Throttled chips to work safely within the thin and anorexic chassis? That's not castrated? 2/3 of the desktop offerings haven't received any upgrade/update for years (iMac 498 days, Mac mini 860, and Mac Pro 1161... it may be easier to start measuring in years, 1.4, 2.4, and 3.2 years respectively). Forgive me for observing that the Mac is not even a secondary focus for Apple at the moment. Seeing how this is a Mac Pro thread, many of us are in need of horsepower that an iMac and notebook (even with a magic touch sensitive display strip) won't satisfy, leading many of us to look at various exit strategies-some have left (mostly to HPZ, and hackintosh), some are waiting for WWDC, look through the thread all 157 pages worth for the reasoning and logic that has lead to these conclusions before you spout off that there is a future in Macs... APFS is also used in iOS you can't conclude that there is a definitive future just because Cupertino threw resources to work on one file system for their products.
 
There is one big issue that may sink Apple: Tim Cook. Jobs was said to show people what they didn't know they needed. That may be true but he showed them something that would functionally change their lives and the status quo.

The real "problem" at Apple is not Tim Cook - it is that there is nobody in their management team that can fill the role Steve Jobs did. Job's gift was not design - it was iteration of a design. Others at Apple came up with the "device people didn't know they needed". Jobs just forced them to iterate and iterate it, polishing it until it was as good as it could be before it was released.

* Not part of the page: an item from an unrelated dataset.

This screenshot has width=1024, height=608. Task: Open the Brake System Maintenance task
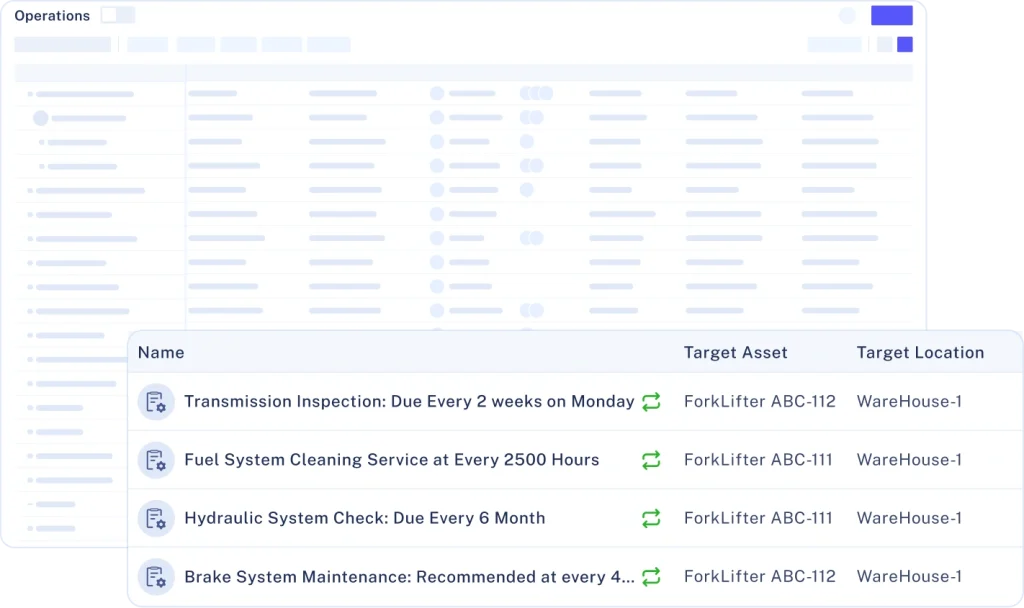coord(409,577)
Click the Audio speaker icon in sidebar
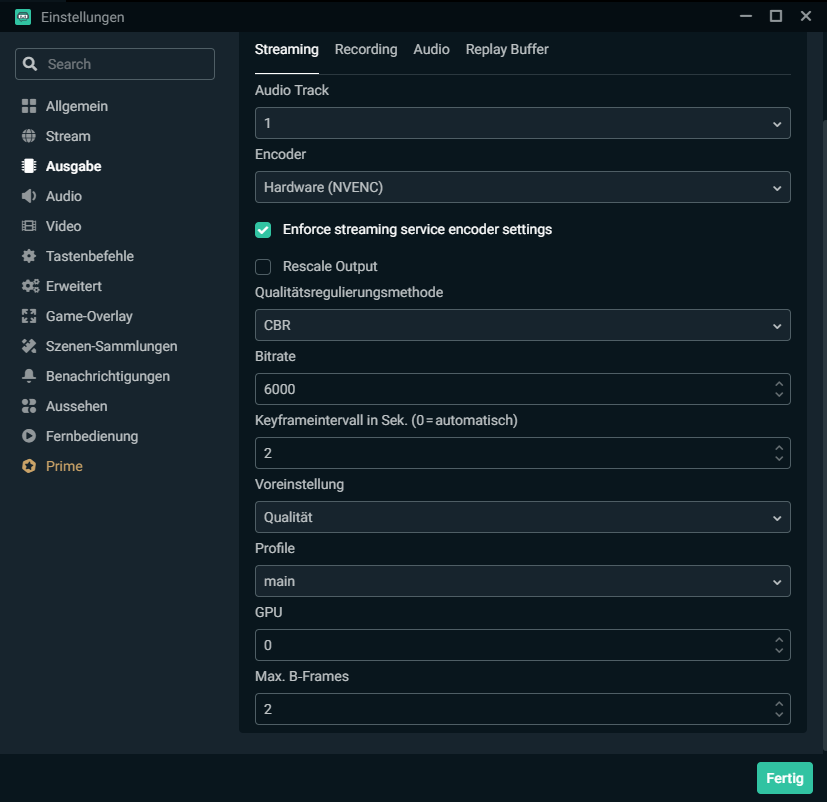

Cook, on the other hand, is a marketing guy who comes up with the next big thing that's glitzy and trendy but it just doesn't seem to have the same level of innovation and chance to change things the way Steve's ideas did.

Tim Cook is not a "marketing guy" - he is an operational guy. He's the one who took all those things that people didn't know they needed and made them something tangible they could acquire.

And this is why Steve Jobs chose him to run the company after he was gone. If Steve Jobs had chosen Eddy Cue or Craig Federighi instead of Tim Cook, things would not be any better on the product side. But they'd probably be a lot worse on the financial side.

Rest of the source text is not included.